- Extract to read
☆ ☆ ☆

Notice: The reproducibility variables underlying each score are classified using an automated LLM-based pipeline, validated against a manually labeled dataset. LLM-based classification introduces uncertainty and potential bias; scores should be interpreted as estimates. Full accuracy metrics and methodology are described in Coakley et alK. L. Coakley, T. Snelleman, H. Hoos, and O. E. Gundersen, "The embrace of open science: An analysis of a decade of AI research and 56 800 conference papers," Under Review, 2026..

☆ ☆ ☆

- Data supplied

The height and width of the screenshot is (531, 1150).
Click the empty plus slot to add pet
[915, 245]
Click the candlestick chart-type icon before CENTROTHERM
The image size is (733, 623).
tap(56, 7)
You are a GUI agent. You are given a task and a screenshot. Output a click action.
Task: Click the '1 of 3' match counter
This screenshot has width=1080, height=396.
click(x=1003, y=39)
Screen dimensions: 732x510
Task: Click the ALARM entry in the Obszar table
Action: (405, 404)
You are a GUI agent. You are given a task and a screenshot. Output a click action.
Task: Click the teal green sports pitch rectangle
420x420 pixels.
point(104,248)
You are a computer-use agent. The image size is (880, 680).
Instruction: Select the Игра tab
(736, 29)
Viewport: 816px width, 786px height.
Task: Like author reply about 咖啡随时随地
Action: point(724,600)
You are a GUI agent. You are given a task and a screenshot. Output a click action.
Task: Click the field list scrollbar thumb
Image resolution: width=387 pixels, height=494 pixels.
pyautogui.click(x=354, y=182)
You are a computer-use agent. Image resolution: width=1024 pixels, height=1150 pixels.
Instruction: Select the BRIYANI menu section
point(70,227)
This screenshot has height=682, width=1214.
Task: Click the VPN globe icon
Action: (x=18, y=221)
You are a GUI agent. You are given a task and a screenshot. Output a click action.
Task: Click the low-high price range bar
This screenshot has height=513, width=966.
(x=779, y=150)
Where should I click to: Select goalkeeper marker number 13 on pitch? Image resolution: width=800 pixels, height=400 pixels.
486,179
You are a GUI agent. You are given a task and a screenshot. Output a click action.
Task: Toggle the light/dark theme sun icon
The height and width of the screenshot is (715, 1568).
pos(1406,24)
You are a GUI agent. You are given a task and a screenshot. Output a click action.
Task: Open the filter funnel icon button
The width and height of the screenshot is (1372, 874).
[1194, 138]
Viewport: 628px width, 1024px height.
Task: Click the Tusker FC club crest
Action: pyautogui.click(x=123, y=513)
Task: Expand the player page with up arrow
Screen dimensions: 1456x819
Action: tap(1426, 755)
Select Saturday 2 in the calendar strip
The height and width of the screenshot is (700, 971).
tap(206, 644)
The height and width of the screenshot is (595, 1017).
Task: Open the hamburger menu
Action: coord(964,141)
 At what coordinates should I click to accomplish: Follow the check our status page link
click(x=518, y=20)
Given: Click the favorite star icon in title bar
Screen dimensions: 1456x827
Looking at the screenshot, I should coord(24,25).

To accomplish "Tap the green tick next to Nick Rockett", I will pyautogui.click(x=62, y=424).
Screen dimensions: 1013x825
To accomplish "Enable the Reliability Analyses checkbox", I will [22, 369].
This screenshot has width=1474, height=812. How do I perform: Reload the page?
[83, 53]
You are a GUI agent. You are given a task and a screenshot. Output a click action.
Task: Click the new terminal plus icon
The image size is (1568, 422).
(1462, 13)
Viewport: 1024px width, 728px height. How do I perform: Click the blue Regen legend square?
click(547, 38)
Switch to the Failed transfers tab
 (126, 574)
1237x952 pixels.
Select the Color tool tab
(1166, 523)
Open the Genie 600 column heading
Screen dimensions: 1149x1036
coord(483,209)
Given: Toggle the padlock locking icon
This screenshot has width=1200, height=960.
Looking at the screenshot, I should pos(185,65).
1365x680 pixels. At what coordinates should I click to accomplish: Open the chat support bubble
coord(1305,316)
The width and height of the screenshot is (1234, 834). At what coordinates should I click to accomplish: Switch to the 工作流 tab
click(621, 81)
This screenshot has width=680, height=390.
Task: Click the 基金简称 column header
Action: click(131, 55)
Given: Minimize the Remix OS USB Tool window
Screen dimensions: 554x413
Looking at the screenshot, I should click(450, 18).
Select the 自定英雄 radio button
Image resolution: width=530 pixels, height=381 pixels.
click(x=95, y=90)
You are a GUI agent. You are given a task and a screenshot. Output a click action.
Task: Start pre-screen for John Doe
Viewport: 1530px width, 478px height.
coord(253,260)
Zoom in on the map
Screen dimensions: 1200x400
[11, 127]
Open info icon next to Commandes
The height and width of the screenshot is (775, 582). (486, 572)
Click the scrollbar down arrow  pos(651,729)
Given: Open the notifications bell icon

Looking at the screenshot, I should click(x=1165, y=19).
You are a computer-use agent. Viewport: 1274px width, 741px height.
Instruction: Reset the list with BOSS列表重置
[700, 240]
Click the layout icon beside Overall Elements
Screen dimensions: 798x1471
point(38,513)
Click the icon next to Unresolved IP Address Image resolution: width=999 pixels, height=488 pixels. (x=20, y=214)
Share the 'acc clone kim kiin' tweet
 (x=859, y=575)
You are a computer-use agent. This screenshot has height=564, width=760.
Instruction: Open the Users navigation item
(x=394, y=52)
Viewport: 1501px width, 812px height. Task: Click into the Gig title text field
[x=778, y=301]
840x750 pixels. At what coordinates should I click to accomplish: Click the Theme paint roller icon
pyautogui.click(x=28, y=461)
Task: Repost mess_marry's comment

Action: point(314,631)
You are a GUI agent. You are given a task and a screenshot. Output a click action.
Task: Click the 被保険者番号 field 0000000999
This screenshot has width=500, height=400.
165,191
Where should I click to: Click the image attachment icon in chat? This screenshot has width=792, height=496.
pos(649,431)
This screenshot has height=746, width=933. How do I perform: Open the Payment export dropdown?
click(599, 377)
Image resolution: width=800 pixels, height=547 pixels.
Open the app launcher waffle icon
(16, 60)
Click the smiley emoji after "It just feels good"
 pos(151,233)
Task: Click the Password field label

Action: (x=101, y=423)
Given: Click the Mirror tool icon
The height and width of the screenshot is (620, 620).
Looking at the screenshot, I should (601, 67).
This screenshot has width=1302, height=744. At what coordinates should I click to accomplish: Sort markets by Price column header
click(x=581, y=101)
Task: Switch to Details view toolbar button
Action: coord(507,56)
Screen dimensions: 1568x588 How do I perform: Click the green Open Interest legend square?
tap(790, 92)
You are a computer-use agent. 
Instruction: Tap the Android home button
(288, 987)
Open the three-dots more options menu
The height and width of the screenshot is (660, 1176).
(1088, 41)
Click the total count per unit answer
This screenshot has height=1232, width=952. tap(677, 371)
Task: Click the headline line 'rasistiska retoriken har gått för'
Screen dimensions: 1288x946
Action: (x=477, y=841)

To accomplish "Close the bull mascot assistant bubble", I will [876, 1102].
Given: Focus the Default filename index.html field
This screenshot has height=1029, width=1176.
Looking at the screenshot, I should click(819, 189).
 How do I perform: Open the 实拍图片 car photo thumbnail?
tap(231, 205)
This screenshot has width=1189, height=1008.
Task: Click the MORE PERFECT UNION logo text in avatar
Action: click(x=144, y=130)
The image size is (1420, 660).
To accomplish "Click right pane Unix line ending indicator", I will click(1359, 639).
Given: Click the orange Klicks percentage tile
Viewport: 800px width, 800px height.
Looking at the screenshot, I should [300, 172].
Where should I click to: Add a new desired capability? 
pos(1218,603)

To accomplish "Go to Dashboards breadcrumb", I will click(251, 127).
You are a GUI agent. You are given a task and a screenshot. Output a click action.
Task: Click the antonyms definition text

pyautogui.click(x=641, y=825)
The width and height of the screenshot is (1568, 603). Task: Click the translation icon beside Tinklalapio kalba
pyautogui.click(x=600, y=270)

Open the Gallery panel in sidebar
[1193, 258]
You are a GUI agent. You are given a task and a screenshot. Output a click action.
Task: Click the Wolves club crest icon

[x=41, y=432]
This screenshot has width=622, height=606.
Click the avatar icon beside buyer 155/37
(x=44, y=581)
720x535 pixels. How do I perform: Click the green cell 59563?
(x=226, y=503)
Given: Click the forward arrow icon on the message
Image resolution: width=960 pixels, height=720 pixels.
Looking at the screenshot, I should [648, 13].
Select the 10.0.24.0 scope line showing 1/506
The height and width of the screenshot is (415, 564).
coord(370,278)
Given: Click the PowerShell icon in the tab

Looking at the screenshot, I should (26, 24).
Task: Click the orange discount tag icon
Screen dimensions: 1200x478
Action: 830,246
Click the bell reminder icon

☆ ☆ ☆

- Questions
1. Return the passage of the notice starting with "Notice: The reproducibility" and going on through "Under Review, 2026..", copied word for word.
2. According to the notice, why should the scores be interpreted as estimates? Answer in one to three sentences.

- Answers to each task
1.
Notice: The reproducibility variables underlying each score are classified using an automated LLM-based pipeline, validated against a manually labeled dataset. LLM-based classification introduces uncertainty and potential bias; scores should be interpreted as estimates. Full accuracy metrics and methodology are described in Coakley et alK. L. Coakley, T. Snelleman, H. Hoos, and O. E. Gundersen, "The embrace of open science: An analysis of a decade of AI research and 56 800 conference papers," Under Review, 2026..

2. The scores should be read as estimates because the reproducibility variables underlying them are classified by an automated LLM-based pipeline. The notice states that LLM-based classification introduces uncertainty and potential bias.